• **WHAT TO DO**
Transcribe the data without alteration, from the line containing "Open the SteamVR hamburger menu" through the line containing "Fit PDF page to window", and omit the pictures from your answer.

• **PROVIDED RECORDS**
+++++

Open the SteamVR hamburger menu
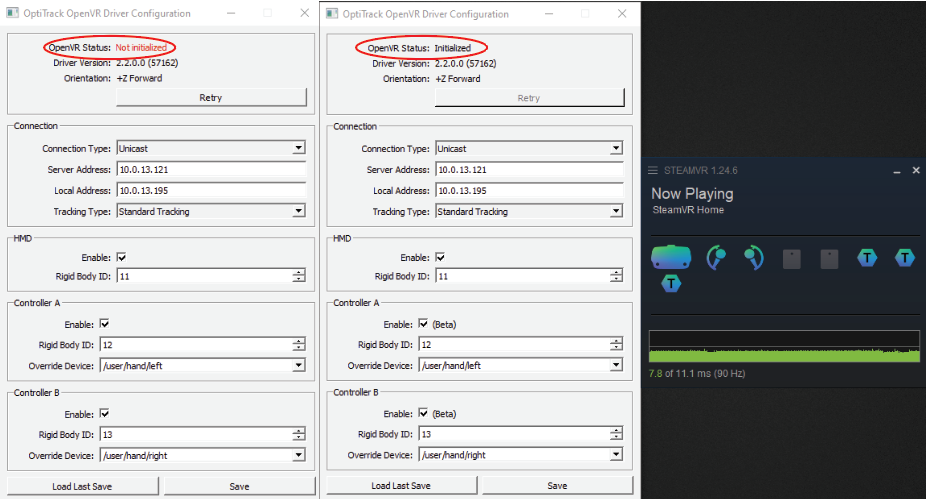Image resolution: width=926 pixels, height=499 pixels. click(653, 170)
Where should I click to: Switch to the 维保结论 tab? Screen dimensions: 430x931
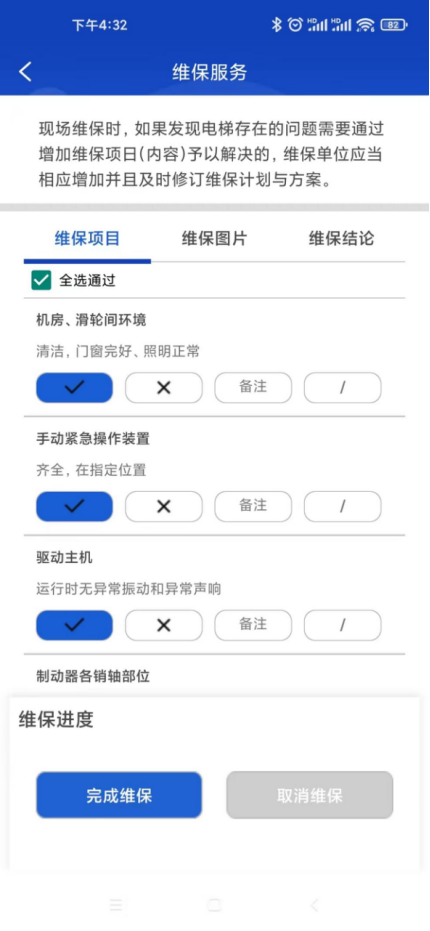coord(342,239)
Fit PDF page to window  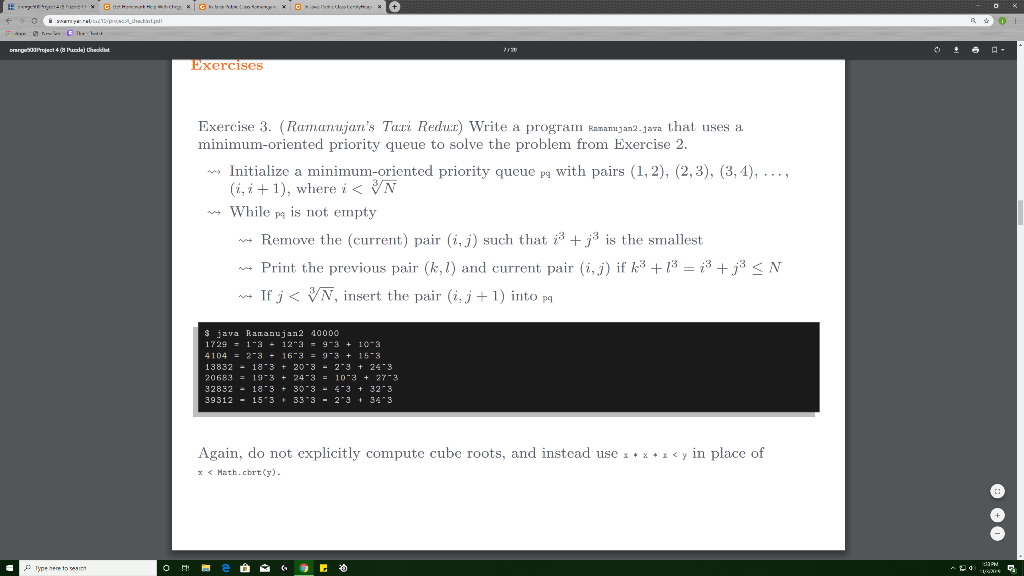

+++++

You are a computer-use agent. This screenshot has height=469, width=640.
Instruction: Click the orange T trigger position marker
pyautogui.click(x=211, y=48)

+++++

• **EXERCISE RESULT**
Open the SteamVR hamburger menu
Image resolution: width=926 pixels, height=499 pixels. click(653, 170)
Where should I click to: Switch to the 维保结论 tab? Screen dimensions: 430x931
coord(342,239)
Fit PDF page to window  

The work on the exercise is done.